May December Todd Haynes / 2024

Pour préparer son nouveau rôle, une actrice célèbre vient rencontrer celle qu’elle va incarner à l’écran : une femme ayant épousé un garçon de vingt-trois ans son cadet, leur relation ayant débuté alors qu’il était jeune adolescent…

Légers spoilers.
 

May December, aussi bien mené soit-il, souffre de deux vices de conception.

Le premier tient à ses deux personnages féminins : pas un moment de vérité n’émane de l’actrice (fausse, superficielle, intéressée) ; et pas un moment de fragilité n’émerge du modèle, dont chaque geste suggère la folie ou la manipulation (même les moments de pleurs, qui sont des moments de crise, font système avec la façon dont son mari doit s’y plier). Aussi compétentes soient les deux comédiennes sur cette partition fielleuse, qu’elles ont par ailleurs déjà maintes fois visitée (impression, notamment, que Portman ne sait plus qu’enchaîner ce genre de rôles aigres, qui vont de pair avec son inquiétante maigreur), les scènes qui les réunissent, digest de toutes les politesses et sourires de surface qui font l’ethos États-unien, n’en sortent pas franchement passionnantes : il n’y aucun enjeu à voir échanger deux personnalités toxiques.

L’autre problème majeur, c’est que comme trop souvent, Haynes est plus intéressé par ses jeux de miroirs, de distance, de métaphores papillonnes ou de mises en abyme du jeu d’actrice, que par ce et ceux qu’il filme. Or sur ce plan labyrinthique et méta que le cinéaste ambitionne en priorité, le film est assez peu captivant, tour à tour balourd et peu mystérieux. L’utilisation de la musique sur-dramatique de Legrand par exemple, loin d’accompagner un malaise, semble avant tout occupée à surligner le caractère soap-opéra et chiqué du récit, à exprimer une distance : de malaise réel, il n’y en aura pas.

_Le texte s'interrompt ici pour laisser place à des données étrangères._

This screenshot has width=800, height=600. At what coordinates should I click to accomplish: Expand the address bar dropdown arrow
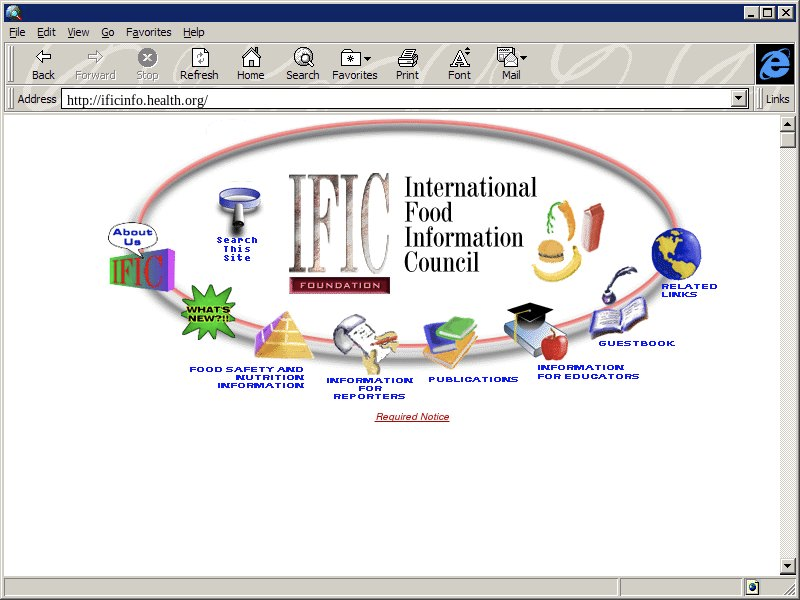(x=740, y=99)
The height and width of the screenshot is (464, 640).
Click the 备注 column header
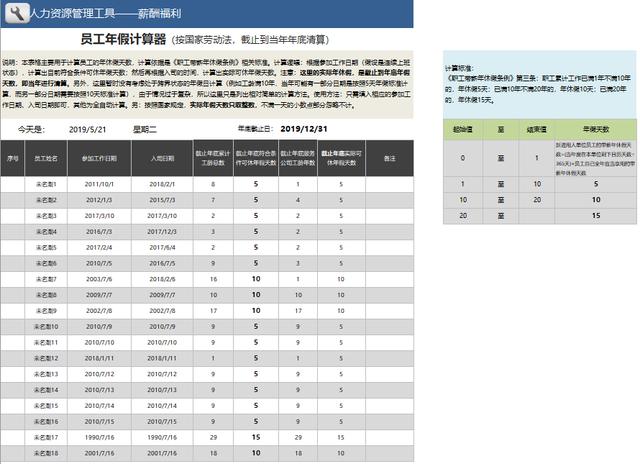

Que reste-t-il, alors, sinon la mise en œuvre compétente d’un drame psychologique (qui se tient certes très bien) ? Il reste le mari, et ses enfants. Potentielles victimes, ils ouvrent une porte à l’expérience intime de cette situation, en soi tout à fait intéressante. L’obligation pour chacun de se positionner, à ce moment-clé de leurs vies (le départ des enfants), leur capacité à composer avec cette situation de couple, la manière dont leur quotidien et sa routine (comme tous aveugles à l’absurde de la situation) se débat avec un retour de lucidité sur ce qui s’est joué il y a vingt ans… Les meilleures scènes du film sont là, et l’on se dit qu’on n’avait franchement ni besoin de l’actrice, ni de sa visite, pour faire un film passionnant – qui n’existera donc ici qu’à l’état de bribes.